I have observed in recent posts what appears to be considerable interest in the .25-06 cartridge. I have absolutely no bone to pick with that cartridge, but I was wondering why the other two over-the-counter 'quarter-bores' - the .257 Roberts (6.3x57) and the .260 Remington (6.3x51) - seem to be getting so little consideration 'over there'. Seems to me, and forgive my ignorance if I'm missing something, that:
1) With the cost of powder,
2) The propensity of your FEOs to be ignorant of the realities of stalking firearms and ammunition, and
3) The ranges most of you report that you take deer,
that the .257 Roberts or .260 Remington would get at least some attention in the alternative to the .25-06.
Don't get me wrong. I think the .25-06 is a fine cartridge, it just seems to be cost ineffective (and less politically 'correct') in light of "your" (the collective "your") expressed needs and constraints.
I can appreciate that the .260 Remington might be a 'bad seller' carrying the reviled Remington name, (this is about the same silliness that keeps 'average' Americans from buying firearms chambered in the OUTSTANDING 8mm caliber just because it's "metric"). But the .257 Roberts (6.3x57) seems like a 'natural'. Less powder, no practical difference in external ballistics out to 300m, "friendlier" in the eyes of ignorant FEOs. What's not to like?
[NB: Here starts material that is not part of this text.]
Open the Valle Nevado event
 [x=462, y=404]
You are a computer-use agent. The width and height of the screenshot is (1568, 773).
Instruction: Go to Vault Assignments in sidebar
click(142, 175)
I'm not trying to talk anyone "out of" what they want to use, nor "in to" using 'something else'. I'm just curious about the attitudes that might be driving what appears to me to be a 'trend', and thought I'd start a discussion to see if I could understand the thinking a bit better.
For my two-pence-worth, I 'like' the .25 caliber "better" than the .243/6mm for everything but varmints, and yet the .243 seems to have a very substantial 'following' "over there".